EDISON - Just how many people were involved in Bridge-Gate? We may get a better idea by noon on Friday, the deadline that a federal judge has given the U.S. Attorney’s Office to make public its list of unindicted co-conspirators.
“These are people who there was significant information to indicate they were part of the conspiracy, but the prosecutors had determined there was not enough evidence to indict them,” says attorney Bruce Rosen, who represented media organizations that fought to have the list made public. Rosen says he believes the list “gives a more complete picture” as to the size and scope of the conspiracy.
In September 2013, officials with Gov. Chris Christie’s administration and Port Authority allegedly conspired to close access lanes to the George Washington Bridge, snarling traffic in Fort Lee. The action was apparent political payback to Fort Lee’s mayor.
So far, only two people have been indicted. They are Bill Baroni, former deputy executive director of the Port Authority, who was appointed to his post by Gov. Christie, and Bridget Kelly, the governor’s former deputy chief of staff. Kelly is the person who wrote the now-infamous email that said “time for some traffic problems in Fort Lee.”
A third defendant, David Wildstein, has pleaded guilty to conspiracy charges. Wildstein is a former high school classmate of the governor who was appointed by Christie to a Port Authority post.

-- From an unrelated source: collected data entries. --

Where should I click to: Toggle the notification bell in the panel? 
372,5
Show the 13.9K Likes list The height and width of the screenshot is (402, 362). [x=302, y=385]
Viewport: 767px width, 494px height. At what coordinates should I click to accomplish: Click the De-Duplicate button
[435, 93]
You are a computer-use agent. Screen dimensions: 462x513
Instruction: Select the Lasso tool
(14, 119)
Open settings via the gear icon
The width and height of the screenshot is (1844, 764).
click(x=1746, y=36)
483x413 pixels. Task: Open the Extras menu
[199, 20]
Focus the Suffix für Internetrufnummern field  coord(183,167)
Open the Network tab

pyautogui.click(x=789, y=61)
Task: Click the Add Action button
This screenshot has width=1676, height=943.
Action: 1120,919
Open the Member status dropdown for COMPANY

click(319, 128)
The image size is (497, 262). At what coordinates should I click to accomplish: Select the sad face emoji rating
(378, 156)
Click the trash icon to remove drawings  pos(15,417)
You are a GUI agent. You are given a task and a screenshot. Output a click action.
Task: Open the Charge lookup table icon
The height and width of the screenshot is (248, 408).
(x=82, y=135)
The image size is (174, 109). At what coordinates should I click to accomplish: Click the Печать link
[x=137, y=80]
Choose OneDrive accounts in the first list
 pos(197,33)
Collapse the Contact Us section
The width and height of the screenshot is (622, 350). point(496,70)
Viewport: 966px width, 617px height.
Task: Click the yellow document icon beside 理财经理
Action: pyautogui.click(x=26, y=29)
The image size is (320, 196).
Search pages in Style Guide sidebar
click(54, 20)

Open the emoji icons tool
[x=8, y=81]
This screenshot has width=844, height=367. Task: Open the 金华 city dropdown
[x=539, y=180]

Rosen says if more Christie allies are on the list, it could be a game-changer, and says “the protestations that this was a couple of rogue employees may go by the wayside.”
Until Friday, the list remains sealed by the court, which means no one knows whose names are on it. However, when state lawmakers held Bridge-Gate hearings, they issued subpoenas to more than 20 people closely allied with the governor. Among them were his then-Press Secretary Mike Drewniak, Chief of Staff Kevin O’Dowd, longtime political advisor Bill Stepien and former Attorney General David Samson, who Christie also appointed to the Port Authority.
Gov. Christie professed to be unconcerned, telling reporters, “I find it highly doubtful I’ll be on that list, given that I didn’t know what was going on,” and adding, “I’m not going to speculate on any list none of you know anything about and I don’t know anything about.”